Leroy Brown occupies Cell 3 of the km Natchitoches, La. parish jail, but he's not the baddest man in the whole damn town. The guy three cells down has a better claim. He's a bloated, Detroit-born bunko artist with teeth as crooked as his reputation. He answers to Bill Russell and Marv Fleming, and occasionally to John Mackey, but only reluctantly to Arthur Lee Trotter, the name on his FBI rap sheet.
Trotter, 49, changes identities faster than Woody Allen in Zelig. But he's more discriminating. He impersonates athletes almost exclusively. Trotter has been arrested 23 times since 1954, mostly for fraud, forgery and impersonation. This summer he claimed to be Bill Russell, the former great center of the Boston Celtics. But Trotter forgot he was eight inches too short for the role. On July 16 police arrested him for attempting to pull a confidence scam after he allegedly told a woman he was Russell and sold her a $2,500 share in a restaurant chain that had never heard of him. The police were listening in an adjoining room of the woman's house when the following conversation took place.
Woman: "You don't look like Bill Russell."
Trotter: "I got into a car accident and had to have plastic surgery."
Woman: "I was expecting someone much taller."
Trotter: "I had 10 inches of bone surgically removed from my shins. I wanted to fit easier into my new Mercedes. And I was tired of having my legs hang off motel beds."
Trotter offered to show her the scars. The cops offered to show him the parish jail.
At the station house, police say. Trotter quit being Russell and identified himself as Marv Fleming, the former tight end with the Green Bay Packers (1963-69) and Miami Dolphins (1970-74). He had a driver's license, insurance policies and personal checks as apparent proof. Snapshots found in the trunk of his car showed him holding up jerseys from the Packers and Dolphins with Fleming's number on them. He explained why he thought Vince Lombardi was a better coach than Don Shula. And he told of how Jim Mandich had beat him out in Miami, and of how he still resented it.
"How were we supposed to know he wasn't the real Marv Fleming?" says Natchitoches Detective Larry Vaughn. "He didn't have his Super Bowl ring on, but then again, he was posing as a basketball player."

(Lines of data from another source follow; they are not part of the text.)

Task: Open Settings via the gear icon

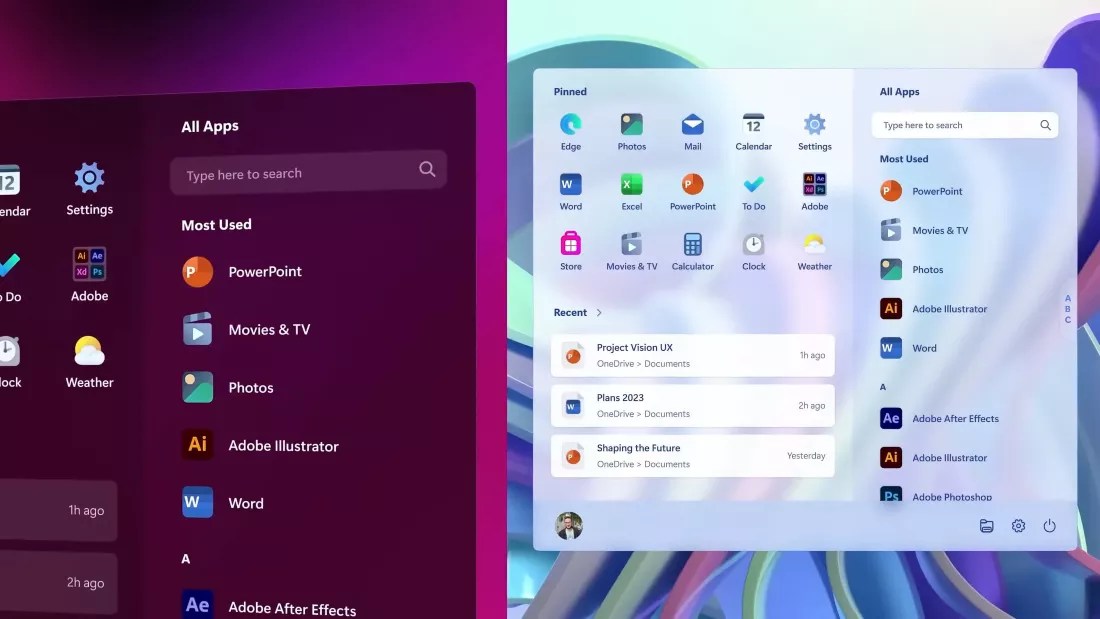Action: click(1018, 525)
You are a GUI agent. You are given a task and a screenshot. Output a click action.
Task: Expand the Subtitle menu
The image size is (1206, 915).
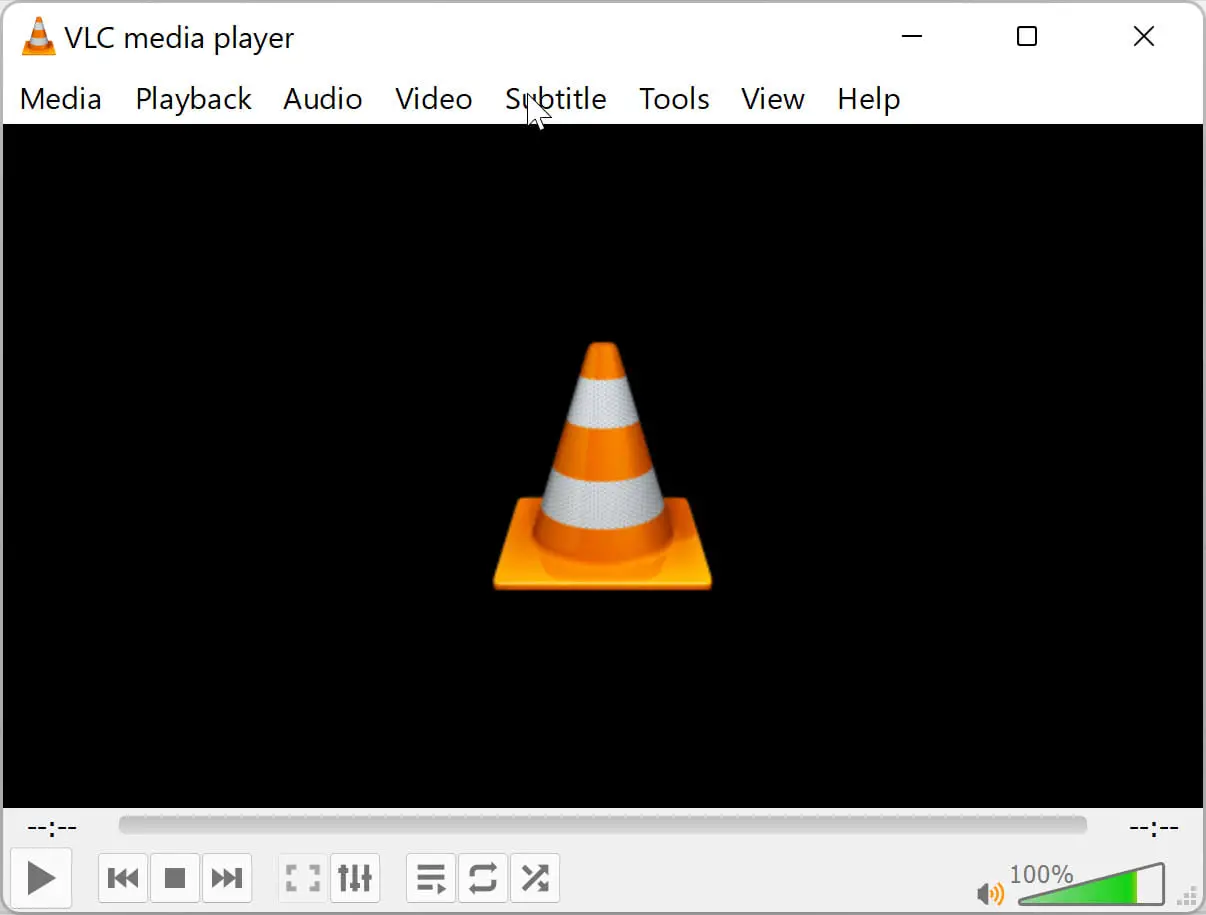pyautogui.click(x=556, y=99)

The local police checked him out by calling the number of the real Marv Fleming in Marina del Rey, Calif. Fleming, 41, is now an actor who does commercials—"I have perfect teeth," he says—and had a one-line speaking part in Heaven Can Wait: "Hey, Mr. Farnsworth, did you ever play college football?" He had just come back from shooting rapids on the Colorado River.